Setting the scene
And the Oscar goes to — the Betty Long Unruh Theatre, for completing a four-year renovation that has earned a standing O from its patrons. (Yes, we know live theater gets Tonys, not Oscars, but it didn’t fit the quote.)
Umpqua Actors Community Theatre couldn’t afford all the changes at once, but plugged away like the tortoise in the race. The most recent phase cost $120,000, with 40 percent represented by contributions from the Ford Family Foundation and Whipple Foundation Fund, as well as UACT board members and an in-kind donation from Baldwin Construction. The most recent upgrades include an enlarged stage, the addition of 14 seats, improved lighting and other changes that make it much easier to see all the nuances actors present onstage.
Even though Zen masters remind us we need to be mindful, focused and in the present, the fact is that it’s easy to get twitchy and distracted by our surroundings. The UACT enhancements should help audience attention remain where it belongs. The sets, the costumes, the emoting, the dialogue — all will get a better showcase, offering more value for the price of admission.
State fails to bleat
The Oregon Department of Agriculture should have taken the initiative and notified the public that a scrapie-infected sheep was found in Douglas County.
Because of that one diseased animal, another 300 sheep from the same Roseburg area ranch were euthanized as a precaution.
If the department thought the massive loss of sheep because of an infection sometimes likened to mad cow disease wasn’t newsworthy, it was mistaken.
The rumors flew, and word got out anyway. By then, state officials had missed the chance to put the incident in perspective. Tainted meat had not entered the food supply. Scrapie is not a risk to humans.
The disease, however, is serious, and ignorance is the biggest danger. Scrapie spreads from the ewe to her offspring and other lambs through contact with the placenta. Females sold from infected flocks spread scrapie. The disease could be economically damaging. That’s why the U.S. Department of Agriculture has waged a decade-long campaign to eradicate the disease.
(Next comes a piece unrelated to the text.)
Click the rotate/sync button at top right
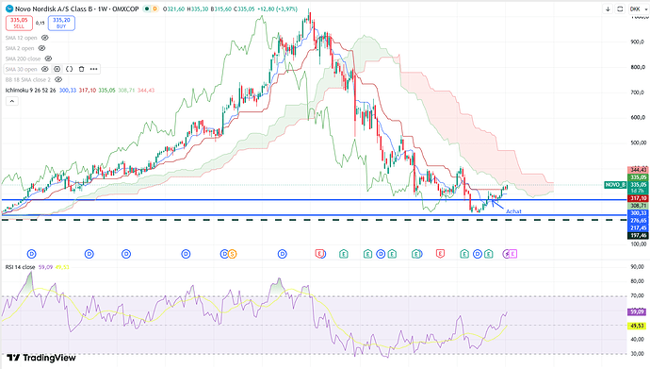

The department’s main weapon in the campaign? Awareness.
Sheep growers are urged to report sheep who show signs of the disease. Ranchers who must euthanize sheep are eligible to be compensated.
The state may note that the federal government takes the lead in containing scrapie and should have alerted the public. But the federal government is oftentimes remote and uncommunicative.
We expect better from Oregon departments. On this matter, our confidence was misplaced.
This was the first case of scrapie in Oregon in five years. Maybe there won’t be another case. If there is, state agriculture officials will have the chance to do better.
Let’s hear it for the teens
Once again, our community has come through to meet the needs of our youth. Donors raised enough money to add a teen center at the Boys & Girls Clubs of the Umpqua Valley in Roseburg.
The second-story addition offers areas specifically for middle and high school students, apart from their elementary school counterparts. Now the 75 to 80 older students will be able to take classes in art and music and begin exploring colleges and careers. They have areas for socializing, listening to music, doing homework and working on computers.
Some local individuals sponsored the various rooms as part of the $200,000 in fundraising by the club. The Ford Family Foundation contributed $300,000 and an anonymous donor offered $50,000. Roseburg contractor Perry Murray, a former Roseburg First Citizen known for his many generous volunteer roles, was the project manager. FCC Commercial Furniture of Roseburg designed the furnishings for the teen center. Grants and in-kind donations rounded out the successful effort.
It’s terrific to see so many people involved in a project for teens who rely on the center as their home away from home.